__Passage to read__:
Meditation halls are very, very quiet places. The one I find myself in every week is no exception. Sitting there, I can hear all of the minutest and subtlest sounds a human being will ordinarily make: the rhythmic sound of one’s breathing, the ruffling of clothes as someone adjusts their posture, and the grumbling of somebody’s stomach because they skipped breakfast on the way there. It’s actually quite easy to pick up on these things, too, because in the midst of extreme silence, the mind, accustomed to stimulation, will look for something to fixate on, or perhaps make something up altogether!
You see, we might all look calm and relaxed while we sit there, but make no mistake: it’s more than likely that, at least for most of us, our minds are a flurry of activity, wasting precious brain cells on the most nonsensical stuff possible—anything at all to keep from going bored. In my case, this one Sunday morning, I had a song stuck in my head, which played on a loop as I sat there, and despite the fact that the sound didn’t exist, it was as though I was blasting it through my noise-cancelling headphones. It consumed my fields of perception, as though it were the only thing to exist. For though I watched ahead, I could not see; though I wrapped myself in a warm blanket, I could not feel. There was only one thing: the music.
“If music be the food of love, play on!” So, I allowed it play in my head for a bit—like a leaf caught in the wind, it passed me by. And when it passed, I could hear nothing at all: total absence. Curious about this sensation, I played-and-paused the music in my head for some few minutes, observing how it felt for the music to start and stop like that. All I could make out was that the world without music was empty, and the world with music was chaotic and loud, but I enjoyed it. In fact, I enjoyed the feeling of emptiness as well. For nothing at all to be happening was one of the most peaceful things in the world.

__Recorded information__:
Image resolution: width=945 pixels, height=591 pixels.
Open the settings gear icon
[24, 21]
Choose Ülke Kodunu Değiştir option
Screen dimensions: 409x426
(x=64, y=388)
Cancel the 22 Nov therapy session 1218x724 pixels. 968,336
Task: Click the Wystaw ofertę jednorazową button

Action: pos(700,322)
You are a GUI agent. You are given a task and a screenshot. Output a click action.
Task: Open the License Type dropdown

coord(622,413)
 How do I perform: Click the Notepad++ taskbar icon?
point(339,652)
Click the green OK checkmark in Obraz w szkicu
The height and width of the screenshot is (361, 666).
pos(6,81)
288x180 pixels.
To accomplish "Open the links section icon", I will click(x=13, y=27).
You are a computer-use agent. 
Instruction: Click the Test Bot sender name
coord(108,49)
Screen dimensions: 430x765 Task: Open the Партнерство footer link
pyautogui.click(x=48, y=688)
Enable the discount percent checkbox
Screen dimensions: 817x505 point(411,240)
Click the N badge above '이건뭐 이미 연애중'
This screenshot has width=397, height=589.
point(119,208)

__Questions to answer__:
• a. Reproduce the passage about meditation word for word from "Meditation halls are" to "something up altogether!".
• b. In the passage about meditation, what did the writer have stuck in their head one Sunday morning?
The entries come from a separate source.

__Per-task outputs__:
• a.
Meditation halls are very, very quiet places. The one I find myself in every week is no exception. Sitting there, I can hear all of the minutest and subtlest sounds a human being will ordinarily make: the rhythmic sound of one’s breathing, the ruffling of clothes as someone adjusts their posture, and the grumbling of somebody’s stomach because they skipped breakfast on the way there. It’s actually quite easy to pick up on these things, too, because in the midst of extreme silence, the mind, accustomed to stimulation, will look for something to fixate on, or perhaps make something up altogether!

• b. A song, which played on a loop.